You are viewing a plain text version of this content. The canonical link for it is here.
Posted to solr-user@lucene.apache.org by mkorthuis <mi...@gemvara.com> on 2011/10/14 04:45:55 UTC

SolrJ stripping Carriage Returns

We recently updated our Solr and Solr indexing from DIH using Solr 1.4 to our
own Hadoop import using SolrJ and Solr 3.4.   

While everything seems to be working, we seem to have one stumper of a
problem.  

Any document that has a string field value with a carriage return "\r" is
having that carriage return stripped before being added to the index.  All
line breaks "\n" are not being stripped.  

Example: I am adding the following to my SolrInputDocument - "Peter\r\nPan". 
This is what is the index after commit: "Peter\nPan". 

This did not occur with the DIH.  

Thoughts? Is there a way to not have solrJ strip all carriage returns?

--
View this message in context: http://lucene.472066.n3.nabble.com/SolrJ-stripping-Carriage-Returns-tp3420557p3420557.html
Sent from the Solr - User mailing list archive at Nabble.com.

Re: SolrJ stripping Carriage Returns

Posted by mkorthuis <mi...@gemvara.com>.
Hmm..  Reason:

When I debug it in eclipse, I am verifying that the value I am setting in
the SolrInputDocument includes '\r\n'.  However it only has '\n' in the
index.  It is just a simple string field in solr.

On Fri, Oct 14, 2011 at 2:23 PM, Chris Hostetter-3 [via Lucene] <
ml-node+s472066n3422431h58@n3.nabble.com> wrote:

>
> : We recently updated our Solr and Solr indexing from DIH using Solr 1.4 to
> our
> : own Hadoop import using SolrJ and Solr 3.4.
>         ...
> : Any document that has a string field value with a carriage return "\r" is
>
> : having that carriage return stripped before being added to the index.
>  All
> : line breaks "\n" are not being stripped.
>         ...
> : This did not occur with the DIH.
> :
> : Thoughts? Is there a way to not have solrJ strip all carriage returns?
>
> What makes you think this is SolrJ?  If it is, you should be able to
> create a ~10 line test of SOlrJ demonstrating this with hard coded date.
>
> I suspect your data is getting cleaned somewhere else in your data flow
> that didn't exist when DIH was fetching it directly.

▶ ACTIONS TO TAKE:
• 1. In the first post of the SolrJ thread, which strings appear inside double quotation marks?
• 2. Can you duplicate the SolrJ thread between "Example: I am" and "by mkorthuis <mi...@gemvara.com>.", inclusive?
Rely only on the SolrJ thread for these.

▶ EXTRACTED DATA:
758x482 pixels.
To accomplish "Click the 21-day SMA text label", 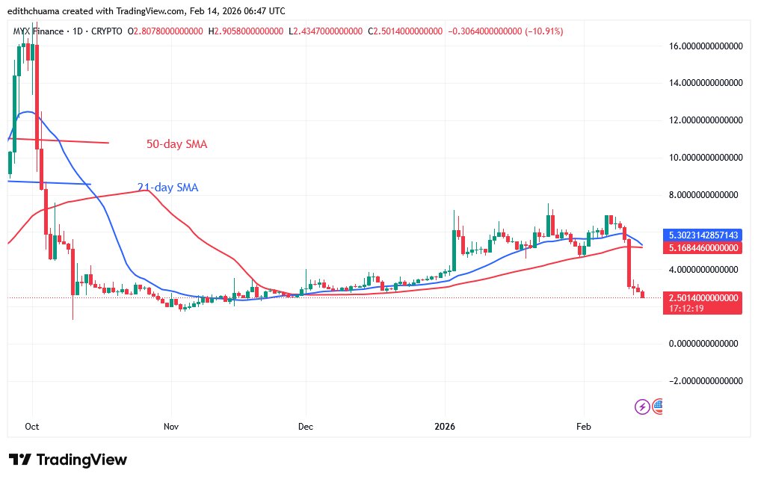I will [x=167, y=188].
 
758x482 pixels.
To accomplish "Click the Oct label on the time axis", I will [x=31, y=427].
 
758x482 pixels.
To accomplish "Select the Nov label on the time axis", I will [x=171, y=427].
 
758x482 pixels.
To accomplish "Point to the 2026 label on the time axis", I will [x=445, y=427].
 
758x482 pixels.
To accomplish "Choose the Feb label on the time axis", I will [x=584, y=427].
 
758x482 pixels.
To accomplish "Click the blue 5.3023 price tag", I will [x=702, y=235].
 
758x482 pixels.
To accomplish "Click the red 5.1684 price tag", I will [x=702, y=247].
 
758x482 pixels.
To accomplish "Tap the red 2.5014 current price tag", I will [x=702, y=297].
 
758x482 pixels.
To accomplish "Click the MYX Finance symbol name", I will [x=44, y=31].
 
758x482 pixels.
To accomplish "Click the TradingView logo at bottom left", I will [x=67, y=460].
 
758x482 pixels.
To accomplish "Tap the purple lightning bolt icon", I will [x=641, y=407].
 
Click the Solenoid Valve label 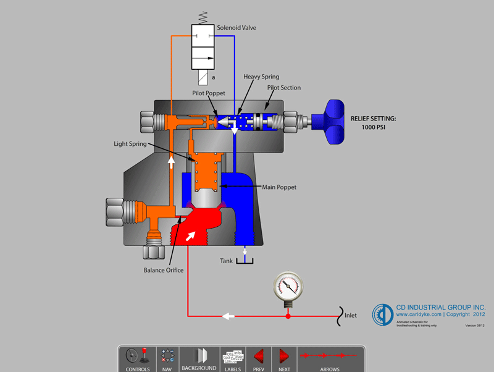click(236, 28)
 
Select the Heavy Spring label click(261, 77)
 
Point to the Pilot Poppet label click(209, 93)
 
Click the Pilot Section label click(284, 88)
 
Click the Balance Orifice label click(164, 270)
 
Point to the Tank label click(227, 261)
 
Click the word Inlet click(351, 316)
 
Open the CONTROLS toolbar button click(137, 358)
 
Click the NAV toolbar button click(167, 358)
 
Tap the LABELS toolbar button click(233, 358)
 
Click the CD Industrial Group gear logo click(382, 315)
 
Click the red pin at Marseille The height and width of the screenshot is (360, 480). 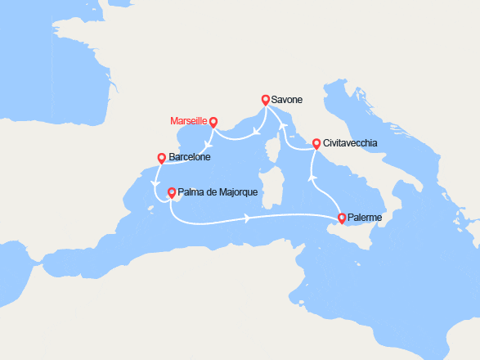[213, 123]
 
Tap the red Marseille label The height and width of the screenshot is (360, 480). [189, 121]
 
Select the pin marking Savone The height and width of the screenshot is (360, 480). [266, 100]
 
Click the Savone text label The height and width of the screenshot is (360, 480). [287, 100]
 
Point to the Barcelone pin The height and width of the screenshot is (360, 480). [161, 158]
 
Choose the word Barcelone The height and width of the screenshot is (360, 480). [190, 157]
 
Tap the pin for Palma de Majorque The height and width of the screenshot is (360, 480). [171, 193]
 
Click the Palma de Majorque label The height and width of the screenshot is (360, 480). [218, 192]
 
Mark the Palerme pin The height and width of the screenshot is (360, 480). [341, 218]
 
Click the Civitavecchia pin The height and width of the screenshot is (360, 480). [316, 143]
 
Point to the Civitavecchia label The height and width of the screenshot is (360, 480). [350, 142]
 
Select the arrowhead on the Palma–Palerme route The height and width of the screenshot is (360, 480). [246, 218]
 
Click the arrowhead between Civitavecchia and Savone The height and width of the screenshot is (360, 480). [284, 126]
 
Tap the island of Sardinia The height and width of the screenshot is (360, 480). [272, 188]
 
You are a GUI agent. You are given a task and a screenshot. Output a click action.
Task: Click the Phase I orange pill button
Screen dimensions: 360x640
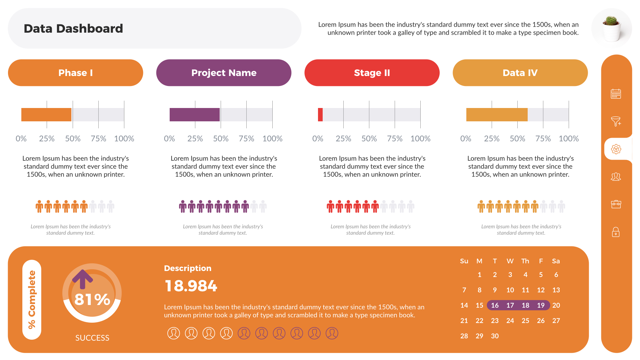coord(75,73)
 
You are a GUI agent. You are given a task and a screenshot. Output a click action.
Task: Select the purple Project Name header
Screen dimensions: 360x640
coord(224,73)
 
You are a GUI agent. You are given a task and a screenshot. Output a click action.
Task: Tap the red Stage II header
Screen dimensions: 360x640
coord(372,73)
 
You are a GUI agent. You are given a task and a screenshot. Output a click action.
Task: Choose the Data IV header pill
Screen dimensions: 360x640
coord(520,73)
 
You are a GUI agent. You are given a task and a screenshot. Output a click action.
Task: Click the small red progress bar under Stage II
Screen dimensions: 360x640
coord(320,115)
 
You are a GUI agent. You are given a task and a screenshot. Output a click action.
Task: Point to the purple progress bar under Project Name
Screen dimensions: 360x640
coord(194,115)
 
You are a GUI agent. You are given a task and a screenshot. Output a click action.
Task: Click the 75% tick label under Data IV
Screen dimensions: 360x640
coord(543,139)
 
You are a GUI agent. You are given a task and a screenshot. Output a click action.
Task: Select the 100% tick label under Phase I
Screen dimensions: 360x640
coord(124,139)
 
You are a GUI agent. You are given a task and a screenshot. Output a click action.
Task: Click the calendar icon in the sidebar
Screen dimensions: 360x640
coord(616,94)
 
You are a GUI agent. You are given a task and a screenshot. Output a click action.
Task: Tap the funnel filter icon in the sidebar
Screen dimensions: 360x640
coord(616,121)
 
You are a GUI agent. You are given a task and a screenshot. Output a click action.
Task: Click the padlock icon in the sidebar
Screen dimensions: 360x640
coord(616,232)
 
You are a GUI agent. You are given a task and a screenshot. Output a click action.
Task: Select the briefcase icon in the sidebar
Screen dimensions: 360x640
coord(616,204)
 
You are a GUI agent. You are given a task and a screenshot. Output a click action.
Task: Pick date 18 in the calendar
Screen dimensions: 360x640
coord(525,305)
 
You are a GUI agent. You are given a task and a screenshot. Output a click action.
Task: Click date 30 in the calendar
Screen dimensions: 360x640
coord(495,336)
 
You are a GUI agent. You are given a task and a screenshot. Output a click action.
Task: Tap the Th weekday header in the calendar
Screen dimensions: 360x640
coord(525,261)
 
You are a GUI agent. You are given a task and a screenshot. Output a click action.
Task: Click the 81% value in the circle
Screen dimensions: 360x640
coord(92,299)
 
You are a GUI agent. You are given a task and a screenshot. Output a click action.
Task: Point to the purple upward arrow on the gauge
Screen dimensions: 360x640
coord(82,279)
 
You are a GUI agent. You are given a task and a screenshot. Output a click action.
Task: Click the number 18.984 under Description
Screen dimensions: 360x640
coord(191,286)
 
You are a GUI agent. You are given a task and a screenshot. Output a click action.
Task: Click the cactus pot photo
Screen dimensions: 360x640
coord(612,28)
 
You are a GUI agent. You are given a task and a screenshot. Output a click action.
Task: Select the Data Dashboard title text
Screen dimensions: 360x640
coord(73,29)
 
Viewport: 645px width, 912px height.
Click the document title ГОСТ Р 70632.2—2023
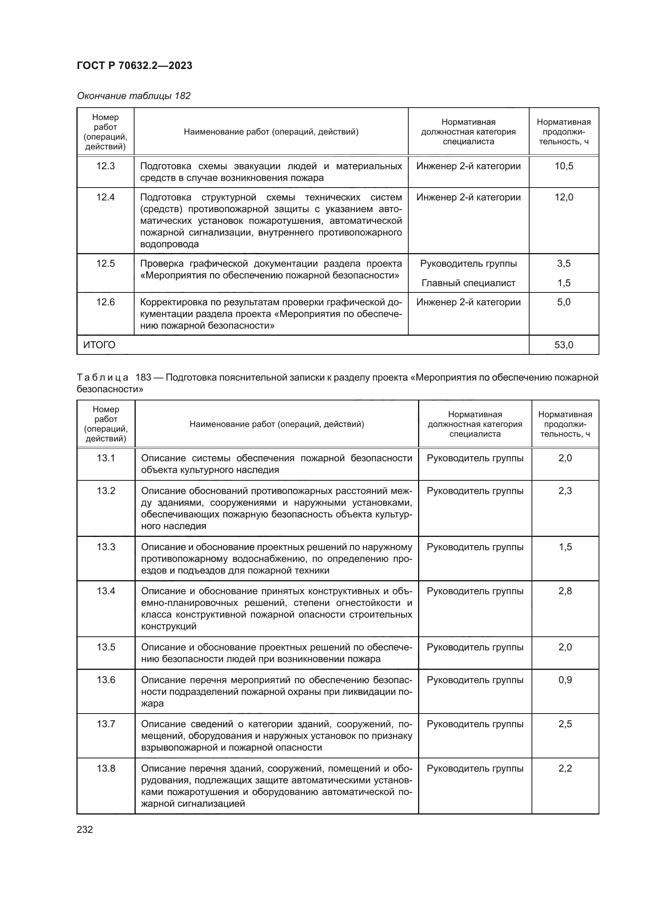(x=134, y=66)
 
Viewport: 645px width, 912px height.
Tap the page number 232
(x=85, y=829)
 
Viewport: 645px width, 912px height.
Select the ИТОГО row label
(x=99, y=345)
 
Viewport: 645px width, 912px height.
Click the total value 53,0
(x=563, y=345)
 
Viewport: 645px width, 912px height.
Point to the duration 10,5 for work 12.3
(x=563, y=166)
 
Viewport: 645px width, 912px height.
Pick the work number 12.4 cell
(x=105, y=197)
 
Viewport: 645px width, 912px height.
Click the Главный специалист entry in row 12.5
(x=468, y=283)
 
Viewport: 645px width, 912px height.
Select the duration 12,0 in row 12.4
(x=563, y=197)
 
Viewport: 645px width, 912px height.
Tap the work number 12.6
(x=105, y=302)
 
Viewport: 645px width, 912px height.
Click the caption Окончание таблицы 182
(x=133, y=96)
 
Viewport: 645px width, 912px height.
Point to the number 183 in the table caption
(x=143, y=377)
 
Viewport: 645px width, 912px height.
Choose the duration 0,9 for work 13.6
(x=565, y=680)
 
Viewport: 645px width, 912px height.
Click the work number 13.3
(x=106, y=547)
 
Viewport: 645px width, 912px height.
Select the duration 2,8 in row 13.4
(x=565, y=591)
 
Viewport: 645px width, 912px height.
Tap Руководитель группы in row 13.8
(x=475, y=768)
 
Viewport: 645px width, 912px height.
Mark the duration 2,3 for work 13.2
(x=565, y=491)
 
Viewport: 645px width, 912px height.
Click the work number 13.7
(x=106, y=724)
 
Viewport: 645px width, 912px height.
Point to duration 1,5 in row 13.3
(x=565, y=547)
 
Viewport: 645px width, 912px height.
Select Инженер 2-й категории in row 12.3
(x=468, y=166)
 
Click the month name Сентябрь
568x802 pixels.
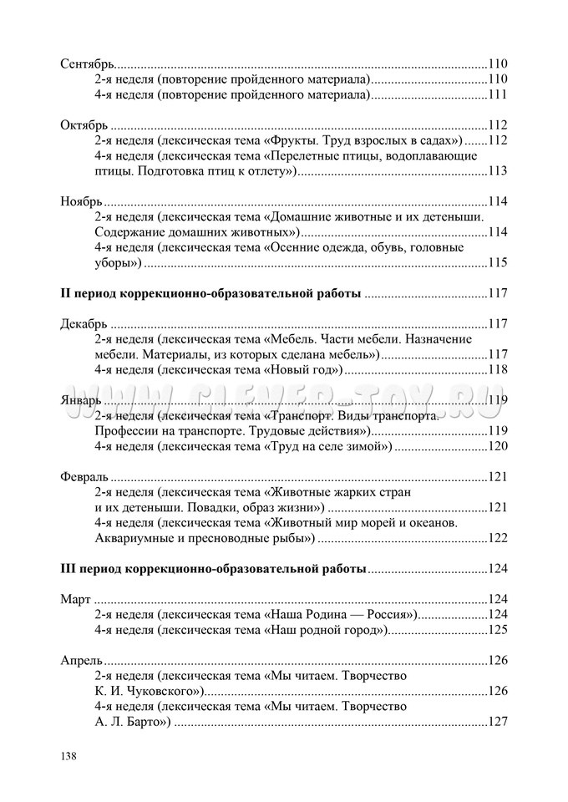tap(88, 63)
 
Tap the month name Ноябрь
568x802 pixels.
tap(82, 201)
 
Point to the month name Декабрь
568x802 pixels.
tap(84, 324)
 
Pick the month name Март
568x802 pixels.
tap(76, 600)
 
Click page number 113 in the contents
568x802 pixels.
tap(498, 171)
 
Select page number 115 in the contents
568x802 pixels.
tap(498, 263)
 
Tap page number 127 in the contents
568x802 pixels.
tap(498, 723)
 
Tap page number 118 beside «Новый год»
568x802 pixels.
tap(498, 370)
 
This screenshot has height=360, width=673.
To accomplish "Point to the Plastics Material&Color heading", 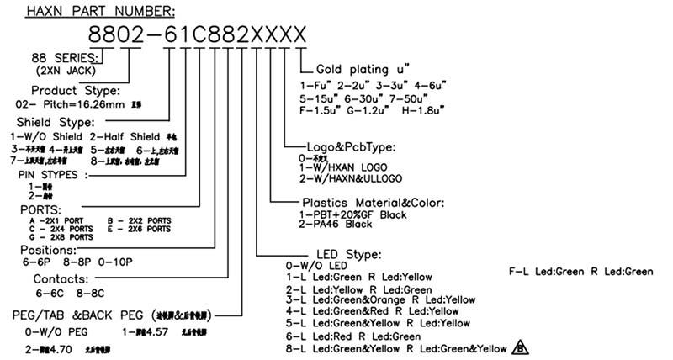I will pos(373,203).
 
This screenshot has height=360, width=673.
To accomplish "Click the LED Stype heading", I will pos(348,254).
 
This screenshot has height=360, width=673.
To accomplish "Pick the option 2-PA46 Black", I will pos(336,225).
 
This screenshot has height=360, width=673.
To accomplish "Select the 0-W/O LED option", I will pos(316,265).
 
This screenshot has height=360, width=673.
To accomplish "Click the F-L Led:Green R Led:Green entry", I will pos(581,271).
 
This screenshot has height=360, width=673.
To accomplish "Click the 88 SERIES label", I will pos(66,57).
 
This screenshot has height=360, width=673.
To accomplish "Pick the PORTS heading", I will pos(40,209).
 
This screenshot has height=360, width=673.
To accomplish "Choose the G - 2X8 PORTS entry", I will pos(60,237).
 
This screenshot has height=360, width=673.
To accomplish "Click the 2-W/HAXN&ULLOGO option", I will pos(350,178).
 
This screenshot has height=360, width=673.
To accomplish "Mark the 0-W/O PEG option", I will pos(57,331).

▶ ANSWERS FOR THE EXERCISE:
• 1.
- "\r"
- "\n"
- "Peter\r\nPan"
- "Peter\nPan"

• 2.
Example: I am adding the following to my SolrInputDocument - "Peter\r\nPan". 
This is what is the index after commit: "Peter\nPan". 

This did not occur with the DIH.  

Thoughts? Is there a way to not have solrJ strip all carriage returns?

--
View this message in context: http://lucene.472066.n3.nabble.com/SolrJ-stripping-Carriage-Returns-tp3420557p3420557.html
Sent from the Solr - User mailing list archive at Nabble.com.

Re: SolrJ stripping Carriage Returns

Posted by mkorthuis <mi...@gemvara.com>.